Jeremy Brier: After Hamas' 'victory'
Jeremy Brier, a barrister and blogger, examines last week's Hamas election victory. Jeremy is a supporter of Conservative Friends of Israel and World Debating Champion for 2004-5:
"There are few issues on which you can trust a BBC Question Time audience to get it more wrong than on the Middle East. In Thursday night’s discussion on Hamas’s recent “triumph” in the Palestinian Elections, the audience clapped with particular earnestness at Claire Fox’s assertion that “if we in the West promote democracy, we can’t complain about the result”. But why do we accept such nonsense disguised as a truism? Whilst democracy does entail the holding of a free election and the fair counting of that vote (which appears to have happened in this case), it is about far more than just an administration of an election. It is also about the values which the elected government upholds. Such a government can only count as democratic (as opposed to, say, an elected dictatorship) when such values are based upon on the rule of law, the notion that governmental authority remains checked at all times by established written laws or procedures. These are, as Aristotle told us, the system of rules inherent in the natural order. They cannot include the arbitrary and unjust killing of innocent people; nor can they include a refusal to accept the existence of democratically formed neighbours.

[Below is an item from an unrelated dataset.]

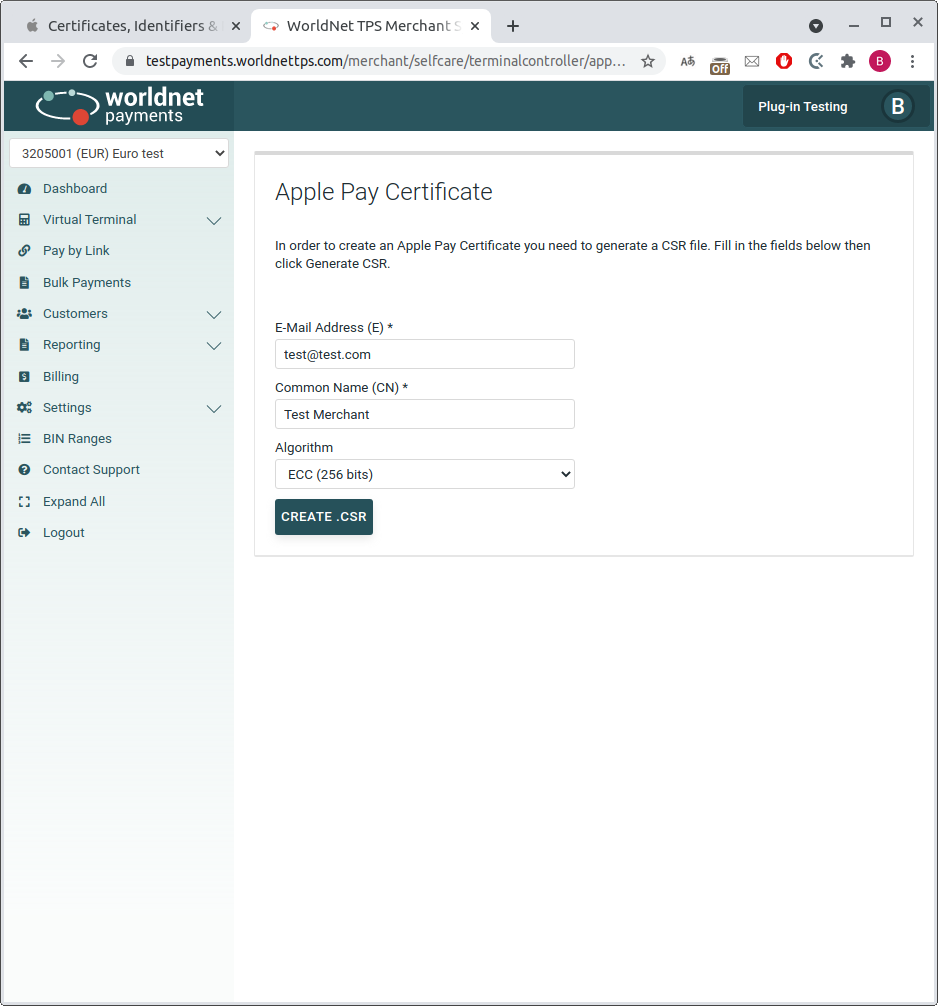Click the E-Mail Address input field

click(x=424, y=354)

It is therefore perfectly possible (indeed, it appears to have happened yesterday) that an undemocratic party takes part in a democratically conducted election. A party built on pillars antithetical to democracy – the armed and violent struggle against a nation state would certainly count as such in the case of Hamas – may still be the most popular amongst the electorate. However, that in no way means that true believers in democracy should feel they cannot bemoan the results, or that they have to accept the result as morally and politically equivalent to the election of a truly democratic party. The democratic election of an undemocratic party essentially is symbolically equivalent to a positive and a negative cancelling each other out.
It is rather the responsibility of democratic standard-bearers like the U.K, the U.S.A and the E.U, to use all forms of political and economic leverage to cajole Hamas into renouncing violence and terror and accepting the existence of their neighbouring democracy. Before this happens, on no account should Hamas be supported through words or funds, and to the contrary, it should be loudly pressurised into change.
Claire Fox might get a loud clap on Question Time for implying that the result of any election must be accepted by the world at large. However, she has failed to grasp that the struggle for worldwide democracy is a much grander and more beneficial vision than simply the struggle for worldwide democratic elections. It is what happens in the period between polling days that political parties, and their commitment to democracy, should be judged on."